Planning a multi-day adventure by foot or by bike in the great outdoors? A hardworking backpacking tent is the most important bit of kit you can take along for the ride.
As the name suggests, a backpacking tent is designed to be carried in your rucksack or your bike panniers, so it should be as lightweight and compact as possible.
Waterproofness is essential too, and while comfort is important, you’re not looking for a roomy, multi-bedroomed mansion of a tent here – a small setup with just enough room to squeeze in one or two people plus your kit will save on weight when you’re walking or cycling between camping spots.
Anything weighing under two kilos is ideal – our top-pick tent weighs just a paltry 700 grams. A tent weighing between two and four kilos will still serve purpose, but you may want to divide up a heavier tent between two people’s backpacks if you’re going to be sharing it come bedtime.
Stick to backpacking tents that sleep one or two people (usually listed as one-man or two-man tents). One-man tents really do only have space for one adult inside, often only with room to sit up at one end and with quite limited space for kit, so you may still want to pick a light two-man tent if you’ve got lots of gear with you, or if aren’t covering long distances on your solo adventure. Roomier two-person tents will usually fit in two adults comfortably. We’ve reviewed both sizes in our round-up.
Any tent you buy needs to be able to withstand bad weather – the model you pick should be a “twin skin” (a tent with an outer fly layer as well as an inner tent) and feature a waterproof rain fly and a tough, built-in nylon floor to stop the wet seeping in.
Look for a tent with lots of guy ropes to help you secure it against high winds. You’ll see both rounder dome tents and narrower tunnel styles available – if you’re planning on sleeping on exposed mountain sides, a dome-style model is a good choice for better wind resistance.
Because you can’t always cherry-pick the kind of terrain you will be camping on – a long hike might find you pitched on gravel, in dim light or anywhere you can’t be bothered to fastidiously clear the ground – we looked for tents with a tough groundsheet that won’t be bothered by a few thorns or stones.
A proper backpacking tent also needs to be able to withstand some variable tent hygiene. In an ideal world you’d stop somewhere during the day to thoroughly dry it out after every rainy night, but in practice, that’s the last thing you want to do on a quick lunch break.
You can trust our independent reviews. We may earn commission from some of the retailers, but we never allow this to influence selections, which are formed from real-world testing and expert advice. This revenue helps to fund journalism across The Independent.

Records from a data collection:

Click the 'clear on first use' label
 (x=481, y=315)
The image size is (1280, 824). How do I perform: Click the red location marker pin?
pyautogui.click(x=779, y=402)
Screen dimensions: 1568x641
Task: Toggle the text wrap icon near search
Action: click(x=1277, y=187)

*YOUR TASKS*
1. How much does the top-pick tent weigh, according to the backpacking tent guide?
2. Please repeat the backpacking tent guide from "You can trust" up to and including "across The Independent.".

*RESULTS FOR THE EXERCISE*
1. 700 grams

2.
You can trust our independent reviews. We may earn commission from some of the retailers, but we never allow this to influence selections, which are formed from real-world testing and expert advice. This revenue helps to fund journalism across The Independent.